So what happens if a 15 years old human starts dating a 150 years old elf? When they start dating they are for all senses and purposes the same age. The elf might have more knowledge than the human but they have the same mental maturity which is what matters. Two 15 years old humans dating is not skeevy so it follows that this situation should not be skeevy either. So no problems right?

Now say that this relationship lasts 10 years (unlikely because teenagers but stay with me here). The human is now 25 years old and the elf 160. This is now effectively a 25 year old dating a 16 year old. Starting to date at this age I think is skeevy and I would assume most would agree. But when they started dating it was not problematic. What are your views on such a situation? Feel free to modify the starting ages if you want, 15 and 10 years were just easy ages to work with.
 
This entire discussion has made me think about other cases of dating between people with different lifespans. Let us assume that there is a specie (race if we want dating to be fertile) that lives 10 times longer than humans and also age 10 times slower. Someone from that specie at the age of 200 is equivalent to a human at age 20. We can call this specie elf to simplify things (Actual elfs in fictions tend to be immortal or have lifespans way longer but not the point here).

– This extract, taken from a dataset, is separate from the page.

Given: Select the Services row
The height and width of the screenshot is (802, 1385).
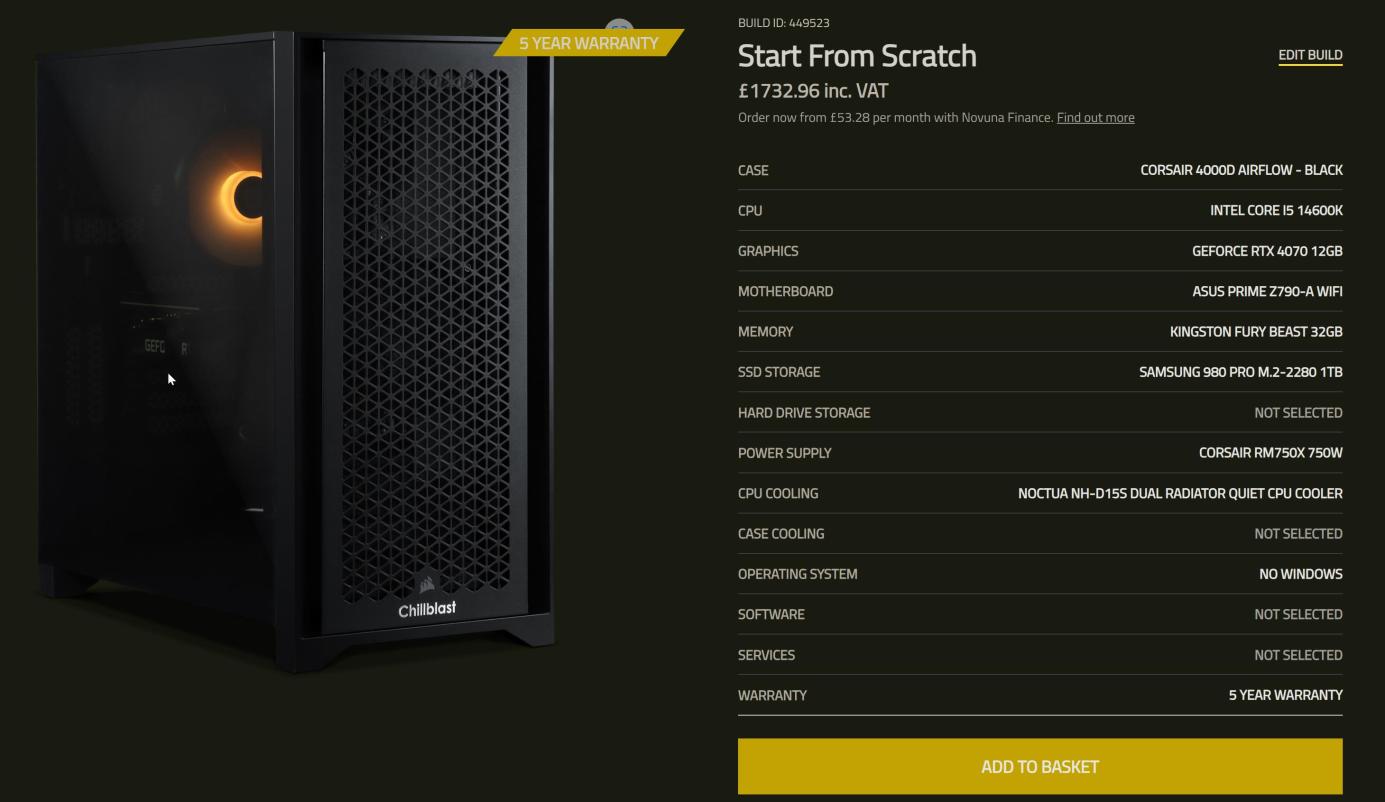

But is such a species even a thing that could exist? I mean, a big part of maturity is basically life experience. And sure, there's an actual physical brain development part, but that seems to be a strange thing to go real slow from an evolutionary point of view.
 
But is such a species even a thing that could exist? I mean, a big part of maturity is basically life experience. And sure, there's an actual physical brain development part, but that seems to be a strange thing to go real slow from an evolutionary point of view.
as an example, in FR, Drow have a 25 year long puberty, at the age of 50.

Now, Drow are a mutated/cursed aberration of the standard FR elf, who have about 3x the lifespan and aren't adults until 90. But even though they are physically slow to develop, they are mentally mature much earlier. FR elves are sort of like Dune "pre-born", in that they are sapient while in the womb, in telepathic/empathic contact with their mother, who teaches them about their family and race before they are even born. Couple this with the fact that FR elves relive their entire lives each night in "reverie", this means that each mother passes on at least part of the entire racial memory. On top of that, noble families have Tel'kiira, which store the memories of all prior wearers and are passed down to the new leader of the clan. So, this makes their "effective mental age" weird as fuck to try and calculate.